Dal 1986 Plan International conduce programmi in Zimbabwe per affrontare le cause profonde della discriminazione nei confronti dei bambini. Il nostro lavoro nelle comunità aiuta i bambini vulnerabili, soprattutto le bambine, fare in modo che i loro diritti siano garantiti e la loro voce ascoltata nei processi processi decisionali che li riguardano a livello nazionale, regionale e internazionale.
Lo Zimbabwe è un Paese senza sbocco sul mare dell’Africa centro-meridionale tropicale, confinante con lo Zambia a nord-ovest. La sua popolazione è stimata in 15,1 milioni, con un tasso di crescita annuale dell’1,5%. Il 65% della popolazione vive in aree rurali e il 40% ha meno di 18 anni. L’aspettativa di vita media è di 62 anni, secondo un rapporto dell’Organizzazione Mondiale della Sanità pubblicato nel 2020.
La maggioranza degli zimbabwani è di origine bantu; il 76% appartiene a vari gruppi Shona e il 18% è di origine Ndebele. Il resto si divide tra Batonga, Shangaan, Venda ed europei. Dopo l’indipendenza nel 1980 e il programma di riforma agraria attuato nel 2001, la popolazione europea è diminuita costantemente.
La lingua ufficiale utilizzata nelle procedure governative, legali e commerciali è l’inglese; tuttavia questa è la prima lingua solo del 2% della popolazione. La maggioranza della popolazione è madrelingua di una lingua bantu, le due più importanti delle quali sono lo shona e lo ndebele. In totale lo Zimbabwe ha 16 lingue ufficiali.
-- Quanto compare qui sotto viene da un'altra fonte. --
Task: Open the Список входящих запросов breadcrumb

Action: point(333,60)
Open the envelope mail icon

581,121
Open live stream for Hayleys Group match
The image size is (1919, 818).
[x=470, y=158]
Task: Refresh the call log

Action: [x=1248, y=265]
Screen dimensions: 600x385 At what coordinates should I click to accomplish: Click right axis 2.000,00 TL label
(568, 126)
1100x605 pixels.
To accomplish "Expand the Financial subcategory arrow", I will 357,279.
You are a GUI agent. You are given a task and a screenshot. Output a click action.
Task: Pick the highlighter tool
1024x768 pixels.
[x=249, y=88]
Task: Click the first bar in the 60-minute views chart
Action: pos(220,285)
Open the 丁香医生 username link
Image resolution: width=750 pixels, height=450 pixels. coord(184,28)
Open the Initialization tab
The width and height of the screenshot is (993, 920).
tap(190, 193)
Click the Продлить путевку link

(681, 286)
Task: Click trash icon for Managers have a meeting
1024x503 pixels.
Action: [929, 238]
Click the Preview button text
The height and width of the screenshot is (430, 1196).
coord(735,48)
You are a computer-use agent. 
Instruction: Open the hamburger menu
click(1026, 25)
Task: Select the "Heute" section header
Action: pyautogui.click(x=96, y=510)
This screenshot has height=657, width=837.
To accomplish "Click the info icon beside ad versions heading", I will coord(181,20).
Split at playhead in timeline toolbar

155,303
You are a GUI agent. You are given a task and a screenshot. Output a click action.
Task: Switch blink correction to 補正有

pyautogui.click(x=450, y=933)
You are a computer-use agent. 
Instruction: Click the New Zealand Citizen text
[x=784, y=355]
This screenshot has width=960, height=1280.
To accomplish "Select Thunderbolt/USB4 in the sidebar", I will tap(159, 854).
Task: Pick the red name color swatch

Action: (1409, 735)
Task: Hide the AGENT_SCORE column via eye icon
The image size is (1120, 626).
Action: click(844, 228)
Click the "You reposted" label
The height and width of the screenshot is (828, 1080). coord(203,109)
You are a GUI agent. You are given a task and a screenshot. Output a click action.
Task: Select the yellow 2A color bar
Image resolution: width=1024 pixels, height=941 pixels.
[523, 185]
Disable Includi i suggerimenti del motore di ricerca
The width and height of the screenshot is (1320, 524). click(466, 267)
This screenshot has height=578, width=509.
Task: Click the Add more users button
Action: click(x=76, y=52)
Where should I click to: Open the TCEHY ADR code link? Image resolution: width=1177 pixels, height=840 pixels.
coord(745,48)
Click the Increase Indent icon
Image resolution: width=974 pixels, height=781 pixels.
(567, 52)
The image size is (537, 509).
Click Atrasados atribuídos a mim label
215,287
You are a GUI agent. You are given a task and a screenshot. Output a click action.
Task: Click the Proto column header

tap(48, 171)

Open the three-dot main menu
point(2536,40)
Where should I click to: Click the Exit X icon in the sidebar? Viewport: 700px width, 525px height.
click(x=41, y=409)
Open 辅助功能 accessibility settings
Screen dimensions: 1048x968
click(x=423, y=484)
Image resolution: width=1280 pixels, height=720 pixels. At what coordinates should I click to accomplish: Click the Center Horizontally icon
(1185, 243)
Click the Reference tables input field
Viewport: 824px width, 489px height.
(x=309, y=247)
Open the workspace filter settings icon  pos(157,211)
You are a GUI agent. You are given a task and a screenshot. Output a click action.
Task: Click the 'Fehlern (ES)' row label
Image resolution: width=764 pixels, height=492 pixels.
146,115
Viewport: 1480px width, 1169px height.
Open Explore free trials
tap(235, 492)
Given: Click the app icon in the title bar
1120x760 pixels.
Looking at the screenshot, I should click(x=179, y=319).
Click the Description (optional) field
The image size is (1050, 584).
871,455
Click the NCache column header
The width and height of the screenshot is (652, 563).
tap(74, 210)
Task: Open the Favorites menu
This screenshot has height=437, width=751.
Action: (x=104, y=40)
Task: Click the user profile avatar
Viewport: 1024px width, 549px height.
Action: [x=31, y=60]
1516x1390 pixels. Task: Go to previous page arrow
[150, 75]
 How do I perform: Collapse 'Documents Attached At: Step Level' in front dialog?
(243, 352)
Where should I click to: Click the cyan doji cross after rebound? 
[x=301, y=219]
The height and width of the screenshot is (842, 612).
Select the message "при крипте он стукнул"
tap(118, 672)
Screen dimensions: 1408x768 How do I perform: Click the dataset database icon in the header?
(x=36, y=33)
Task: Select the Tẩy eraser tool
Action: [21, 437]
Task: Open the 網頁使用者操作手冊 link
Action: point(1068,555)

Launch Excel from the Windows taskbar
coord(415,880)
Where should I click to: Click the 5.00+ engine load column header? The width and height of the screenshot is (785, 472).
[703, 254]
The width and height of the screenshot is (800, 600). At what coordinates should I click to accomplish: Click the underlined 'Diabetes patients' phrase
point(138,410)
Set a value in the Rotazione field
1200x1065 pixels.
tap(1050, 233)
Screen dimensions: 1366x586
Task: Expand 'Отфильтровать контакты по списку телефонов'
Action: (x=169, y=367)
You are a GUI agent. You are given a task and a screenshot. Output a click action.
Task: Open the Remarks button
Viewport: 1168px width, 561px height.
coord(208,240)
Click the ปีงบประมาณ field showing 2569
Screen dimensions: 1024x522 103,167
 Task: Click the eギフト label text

PLAN INTERNATIONAL IN ZIMBABWE
La nostra organizzazione è presente in tutte le dieci province del Paese. Il nostro lavoro si concentra principalmente su:
- Garantire ai bambini, soprattutto alle bambine, l’accesso a un’istruzione di base inclusiva e di qualità,
- Fornire ai giovani le competenze e le conoscenze necessarie per guadagnarsi da vivere e spezzare il ciclo della povertà,
- Garantire che i bambini, soprattutto le bambine e gli adolescenti, crescano protetti da ogni forma di abuso, in modo da poter partecipare alla vita in società in sicurezza e con fiducia,
- Sostenere i giovani nell’accesso alle informazioni sulla salute sessuale e riproduttiva.